Last Updated on March 5, 2024

A recent diagnosis of cancer brought the merry-go-round of my life to a stand still. Even though melanoma seemed minor compared to other types of cancer, I still spent a lot of time reassessing my life and what was important. I’ve mentioned this before, but I began to see that the daily grind paled in comparison to love. Love for and from God, my husband, my children, my extended family, and my friends. People are important. People are eternal. The rest of life here isn’t.

However, God wasn’t through teaching me just how precious this life is and how much I should cherish each moment.

About two weeks after my initial surgery, I began to develop intense pain in the area where some lymph nodes had been removed.
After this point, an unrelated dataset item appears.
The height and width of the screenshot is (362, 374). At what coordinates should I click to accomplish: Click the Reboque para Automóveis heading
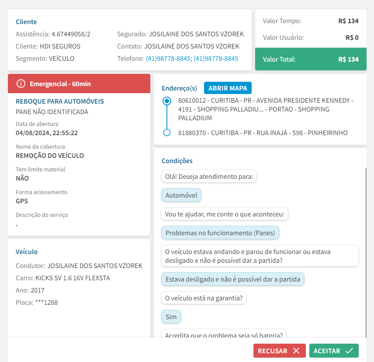pyautogui.click(x=60, y=101)
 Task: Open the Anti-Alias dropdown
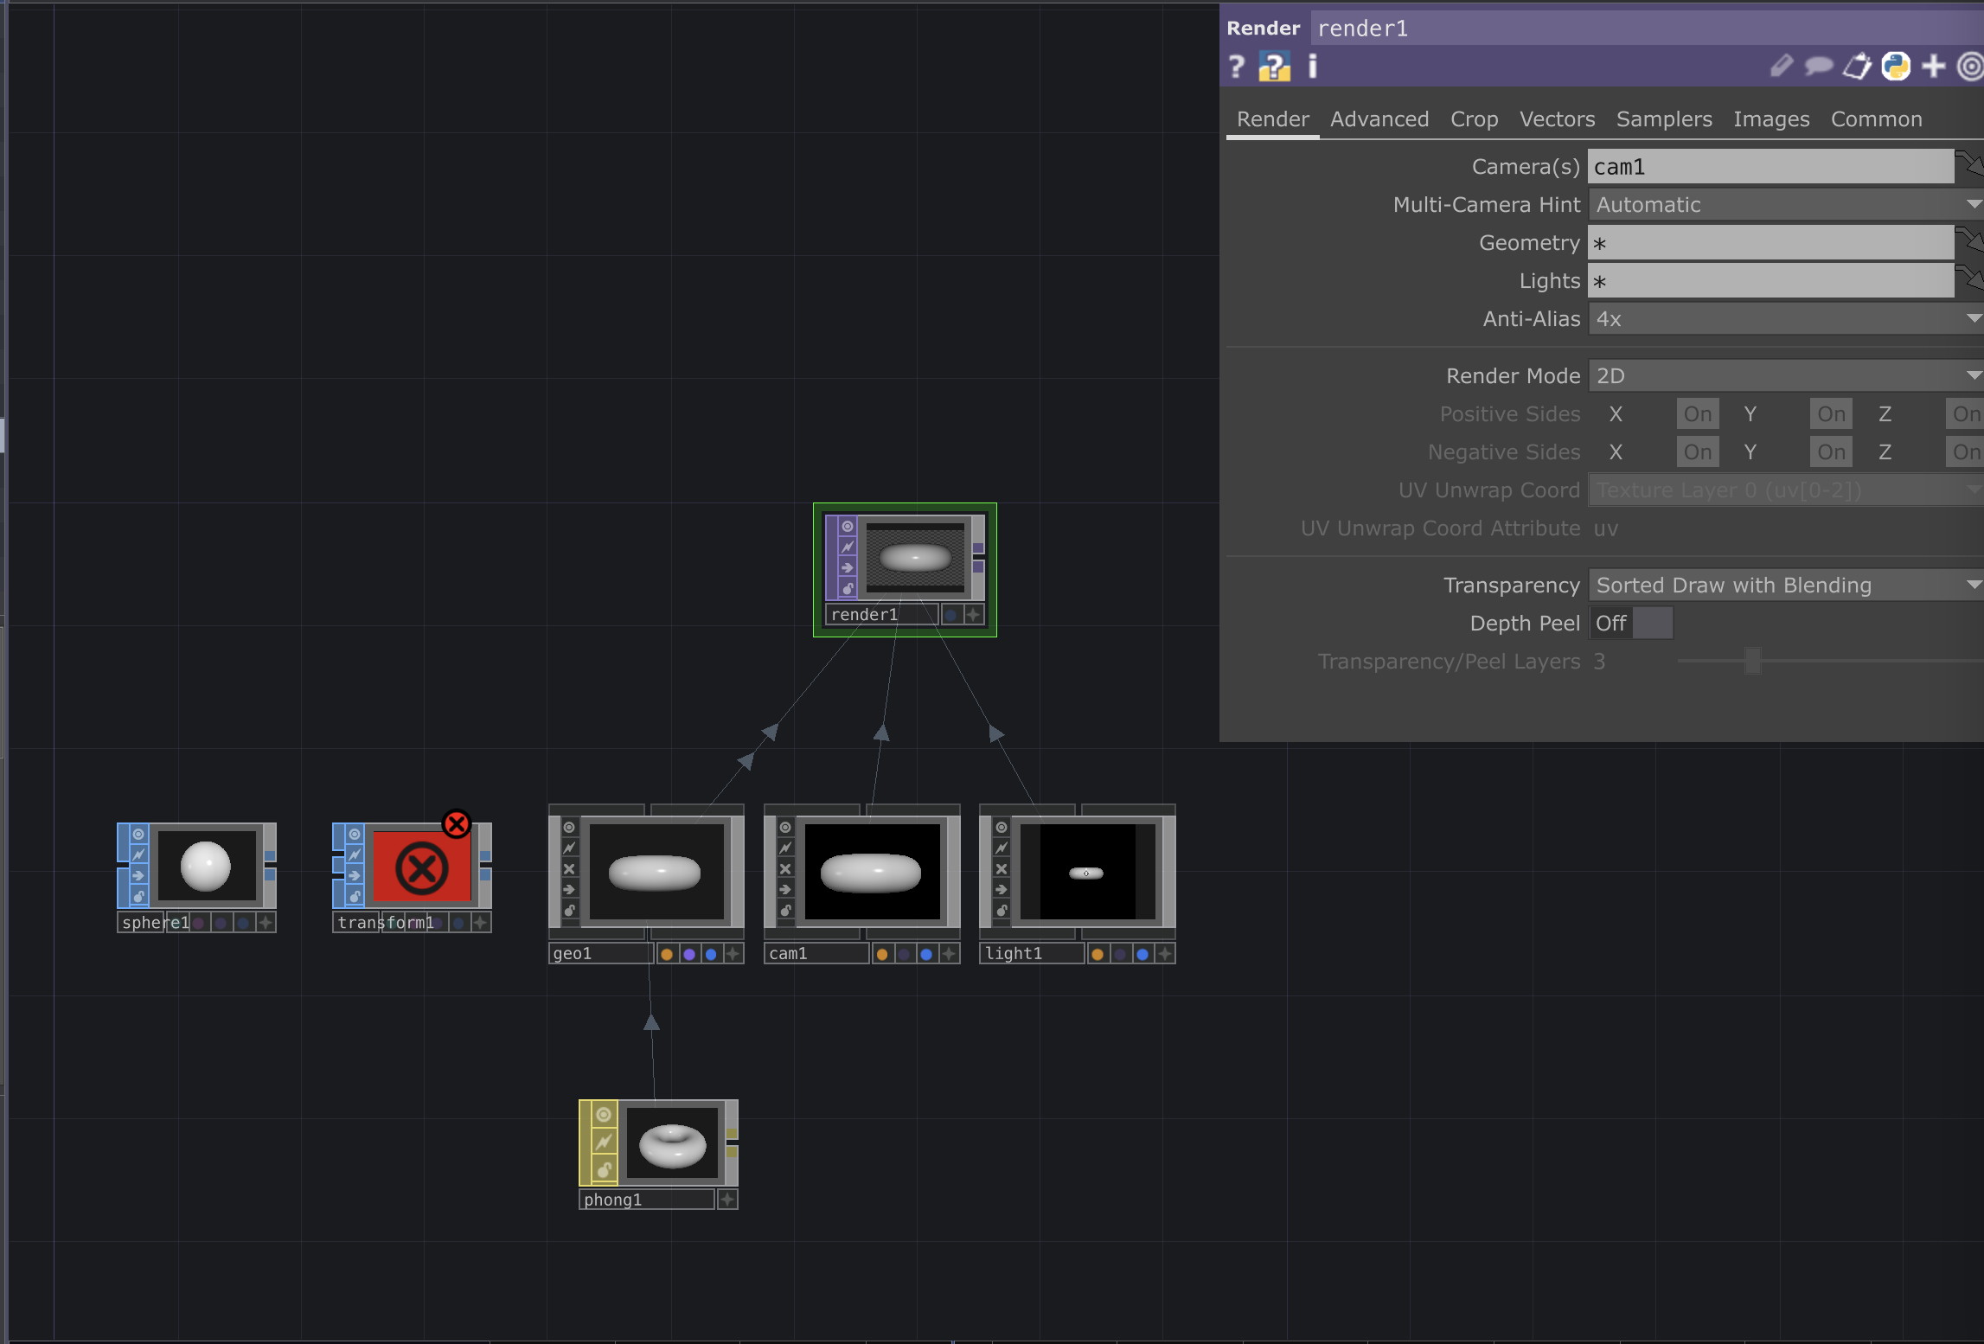(1784, 318)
I mentioned it to my doctor at a checkup, but he said everything looked fine. A few hours later, I was not “fine” at all. What had begun as intense pain had changed to a constant stabbing feeling, accompanied by violent vomiting every 10 or 20 minutes. After a few hours, I couldn’t get up from the bathroom floor. My body was too heavy to carry. I was too weak. I was going to die.

As I lay there, my parents hovering over me and discussing whether or not to take me to the hospital, I had the most peculiar feeling. It was not frightening. It was an intense peace. I knew Jesus was with me — He always is — but at that moment, He was really with me, as in coming to get me. My entire body stiffened. All I could think about was my two precious children, my girls. What would it be like to lose a mother at their young age? How would my eldest deal with the loss? And what about Rachel, my precious autistic angel? Would she understand what had happened to me? Would she even remember me? And my husband … How would he make it without a partner?

My heart wrenched and ached.

As much as I wanted my suffering to end, and as much as my body had given up, I didn’t want to die. I wanted to live for my girls. I wanted to continue loving them and sowing seeds into their lives.

I squeezed my eyes shut and begged, “Please let me live. Please let me live for my girls, for my husband. Please, Lord, heal me and let me stay here for a while longer.”

As my body continued to heave, I felt a still voice respond: It will be difficult.

“I don’t care, Lord,” I prayed. “Just be with me and get me through this. I’ll do it for them.”

And so my prayer was answered, as well as the rest of the conversation. I have never, ever suffered that much in my life. Some of the pain I went through in the hospital recovering from what turned out to be a staph infection was as close to torture as I ever hope to come. For the first few days, I couldn’t move my own body, and since my blood pressure was so low, I couldn’t have a lot of medicine, so I was awake and feeling during some of the procedures I endured. Yet, each moment was worth it. God had given me more time to do what is most important to me: to be a mom. And for that, I will be eternally grateful.

Carry on, sister moms. Being a mother is one of the most precious gifts God gives on this earth.